包み込むように優しく、身体の暖かさが伝わるくらいに強く抱きしめる。
「わ、わっ!」
慌てふためくアリスを一度離し、彼女の瞳を覗き込みながら両手で頬を包み込む。
「アリス、何でも言って、何でも頼って!」
迷いを消してあげればいい。
「……ほんとうに、いいの?」
「いいのいいの!」
ただ、肯定してあげればいい。
「たぶん、たくさん寄りかかっちゃうよ」
「いいよ! 私も辛い時はアリスを頼るから!」
何故なら、彼女は頷きたいのだから。
「頼る……」
それは期待が確信へと変わる目だ。
「そう。
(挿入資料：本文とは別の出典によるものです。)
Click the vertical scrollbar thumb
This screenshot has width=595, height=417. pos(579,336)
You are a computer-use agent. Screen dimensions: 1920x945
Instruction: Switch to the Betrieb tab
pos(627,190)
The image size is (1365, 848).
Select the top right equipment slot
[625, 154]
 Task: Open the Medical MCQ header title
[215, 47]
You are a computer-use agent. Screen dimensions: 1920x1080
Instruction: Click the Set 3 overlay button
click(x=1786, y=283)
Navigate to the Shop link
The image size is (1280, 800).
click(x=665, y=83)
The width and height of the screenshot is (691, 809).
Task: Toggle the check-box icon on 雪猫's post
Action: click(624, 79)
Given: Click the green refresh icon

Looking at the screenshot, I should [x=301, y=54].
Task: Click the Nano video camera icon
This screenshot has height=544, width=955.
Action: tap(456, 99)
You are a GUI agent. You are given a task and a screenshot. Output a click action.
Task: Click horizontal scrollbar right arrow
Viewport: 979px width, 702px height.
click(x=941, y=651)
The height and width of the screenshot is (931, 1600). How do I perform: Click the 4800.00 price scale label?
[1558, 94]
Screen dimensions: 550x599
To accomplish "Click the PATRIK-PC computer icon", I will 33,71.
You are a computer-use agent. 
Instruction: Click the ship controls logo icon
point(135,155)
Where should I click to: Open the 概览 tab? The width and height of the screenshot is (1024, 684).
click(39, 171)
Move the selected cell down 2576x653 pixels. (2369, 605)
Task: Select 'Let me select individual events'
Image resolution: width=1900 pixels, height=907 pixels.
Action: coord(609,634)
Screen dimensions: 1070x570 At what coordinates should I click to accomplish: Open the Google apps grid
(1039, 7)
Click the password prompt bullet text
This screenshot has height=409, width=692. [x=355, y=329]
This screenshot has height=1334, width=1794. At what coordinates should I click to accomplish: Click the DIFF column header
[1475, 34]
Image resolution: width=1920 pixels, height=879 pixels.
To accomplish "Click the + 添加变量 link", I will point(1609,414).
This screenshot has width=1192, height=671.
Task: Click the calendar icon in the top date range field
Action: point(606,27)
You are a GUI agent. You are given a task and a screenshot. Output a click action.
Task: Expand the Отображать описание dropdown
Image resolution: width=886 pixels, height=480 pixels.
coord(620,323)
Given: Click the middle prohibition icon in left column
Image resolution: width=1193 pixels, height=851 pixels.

私が辛くなったら、アリスを頼らせて」
醜かった人生が変わるかもしれない。
これが最後のチャンスなのかもしれない。
この人なら幸せにしてくれるのかもしれない。
「……うん」
そう思い込んでしまったら最後。
優しさを知らない心が、制御不能になった感情に飲み込まれていく。
「ユイおねえちゃんの妹になりたい」
「……嬉しい」
そういった甘美な期待を、人は隠すことができない。
目の前にいる幼気な少女のように。
そして、アリスに、一生忘れられない「その瞬間」を刻み込む。
「アリス、私と生きていこう!」
アリスは限界まで目を見開き、ユイを見つめる。
「きっと、楽しいよ!」
魔術以外の武器をユイは最大限を活用した。
おそらく、もうアリスには必要ない。
これからなにが起こるかわからないからこそ、一番の武器は残しておかなければ。
アリスの反応を見ても、判断は間違っていなかったと確信できる。
「……でも、迷惑をかけるかも」
アリスは迷ったように言葉を発する。
しかし、それは形だけの拒絶。
もし、が起こってしまった時の保険だ。
「いいよ! そういう時は助けてあげる」
「本当にいいの……?」
「うん。だから、アリスも私を助けて?」
「……うん」
ユイはアリスが求めている「正解」を答え続ける。
「ボク、本当に、本当に面倒くさいよ?」
「ドンとこい!」
本来の一人称はボクなんだな、と思った。
自然と敬語が抜けて、言葉も砕けてきている。
先程もそうだったが、アリスは感情が溢れると歳相応の反応をするようだ。
ユイは子供に言いかかせるように言葉を紡ぐ。
「今日から私と家族になろう?」
アリスの表情から戸惑いの色が消え失せる。
「私、ついさっき無くしちゃったからさ。アリスが記念すべき一人目!」
確実に彼女の信頼を掴んだと、そう感じた。
「うん……。ユイおねえちゃん!」
今度こそ、アリスは迷うことなく頷く。
そして、潤んだ瞳をユイに向けながら言い放つ。
「ボク、最期はユイおねえちゃんの為に死ぬね」
彼女の顔はいたって真剣だった。